Le ragioni del ritardo europeo
Sono tante le ragioni che spiegano il ritardo europeo. La cronica mancanza di innovazione, basti pensare solo al contributo che l’Intelligenza Artificiale sta portando al valore di aziende come Nvidia, Microsoft, Alphabet ed Apple. La scarsità di investimenti nella difesa, che oltre a incrinare la nostra forza geopolitica, frena l’avanguardia tecnologica di molti settori industriali. “L’ostilità politica nei confronti delle Borse”, per citare l’ing. Tamburi, quando oltreoceano vengono considerate degli “asset strategici essenziali per l’espansione sociale ed economica”.
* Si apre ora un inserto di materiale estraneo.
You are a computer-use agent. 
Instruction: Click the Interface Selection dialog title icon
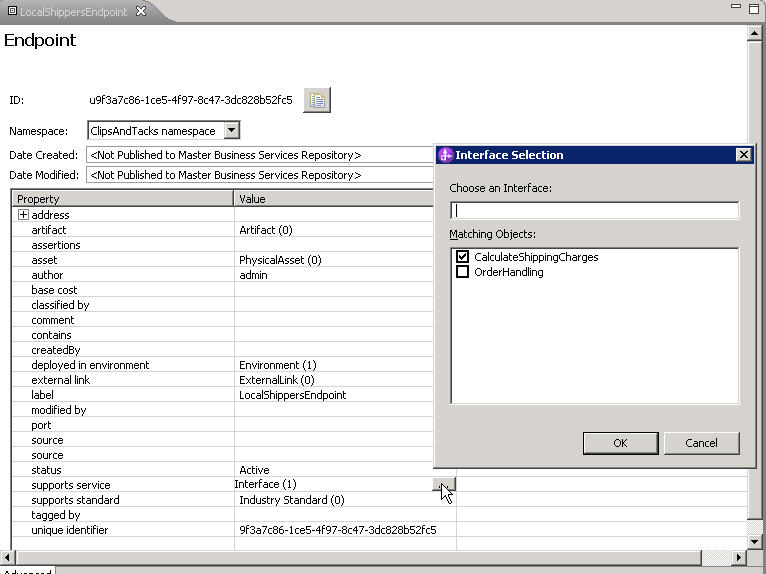coord(446,155)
L’ostilità politica nei confronti delle imprese che troppo spesso vengono considerate organizzazioni sfruttatrici invece che importanti attori sociali per lo sviluppo del paese. L’assenza di un mercato azionario unico in grado di competere con Stati Uniti e Cina, risultato dell’ottusa gelosia con cui i paesi europei difendono le proprie irrilevanti piazze nazionali. La diffidenza culturale delle famiglie verso la finanza: in USA oltre il 25% del risparmio privato è investito in borsa, in italia è meno del 10%!
La cronica incapacità degli imprenditori europei di aggregarsi e generare grandi aziende per competere nel mondo. L’esuberanza regolatoria Europea che, negli ultimi 15 anni, ha generato oltre 13.500 norme, contro le 3.000 emanate dagli Stati Uniti. Il furore ideologico di Bruxelles nell’affrontare la transizione energetica che rischia di desertificare interi settori industriali. La mancanza di una policy industriale ed energetica di lungo corso, che concili i sacrosanti obiettivi di carbon neutrality con le necessità di crescita economica.
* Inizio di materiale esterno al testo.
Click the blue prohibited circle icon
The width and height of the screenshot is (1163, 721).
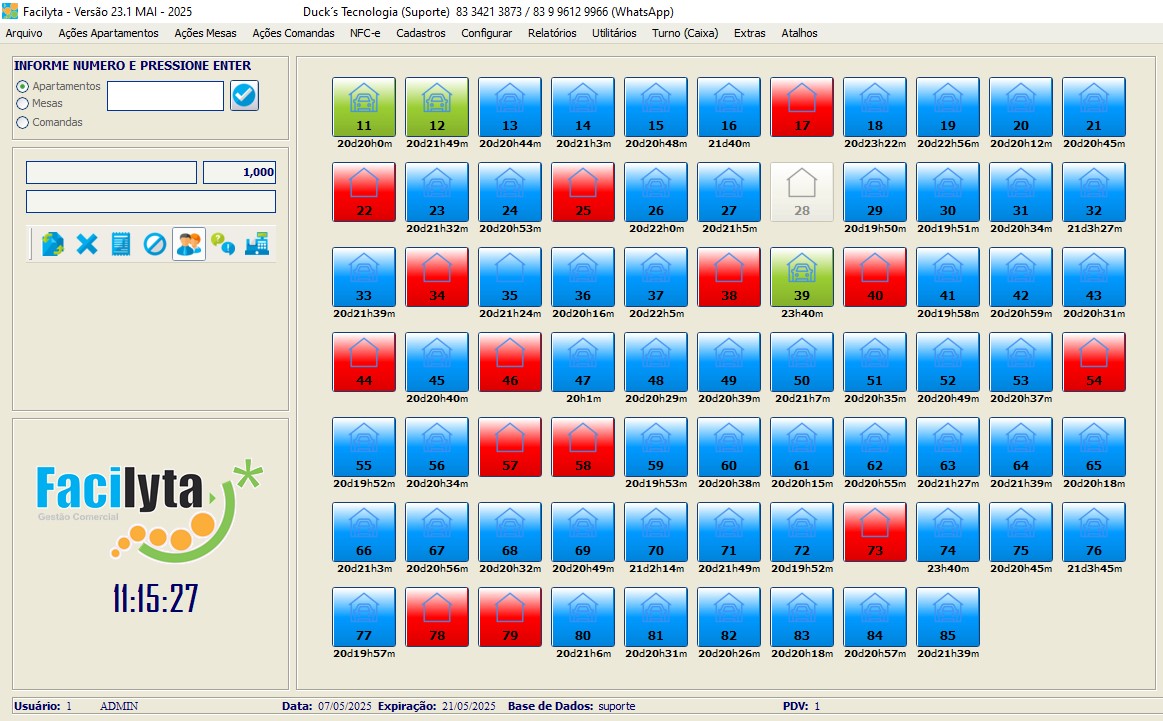[155, 244]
La logica della competizione
In estrema sintesi, il Vecchio Continente, smarrito tra mancanza di leadership, particolarismi, e assolutismi ideologici ha perduto la voglia di rischiare, più precisamente ha perduto la capacità di competere. E la concorrenza, come scrisse Van Hayek “ (…) è il mezzo più efficace per scoprire il modo migliore di raggiungere i fini umani”.
La preoccupazione principale dello Stato, in questo caso di Bruxelles, non dovrebbe essere quella di imporre ai propri cittadini un progresso ideale, ma dovrebbe essere quella di render loro possibile “sperimentare un gran numero di modi diversi di fare le cose”, così da ottenere “(…) una varietà di esperienze, di conoscenze e di capacità individuali tali da consentire, attraverso la selezione ininterrotta delle più efficaci tra queste, un miglioramento costante”.
Dovrebbe quindi creare le condizioni – all’interno dello stato di diritto sia inteso – per incentivare i propri cittadini e istituzioni a rischiare, per invogliarli ad esprimere carattere e coraggio, per incentivarli a competere. La competizione è tutt’altro che un movimento egoistico orientato al profitto individuale, ma è un “ingranaggio sociale” che genera innovazione e di conseguenza ricchezza che i privati e lo Stato possono utilizzare per finanziare il benessere e il progresso sociale. In questa accezione, la competizione costituisce la più alta forma di collaborazione.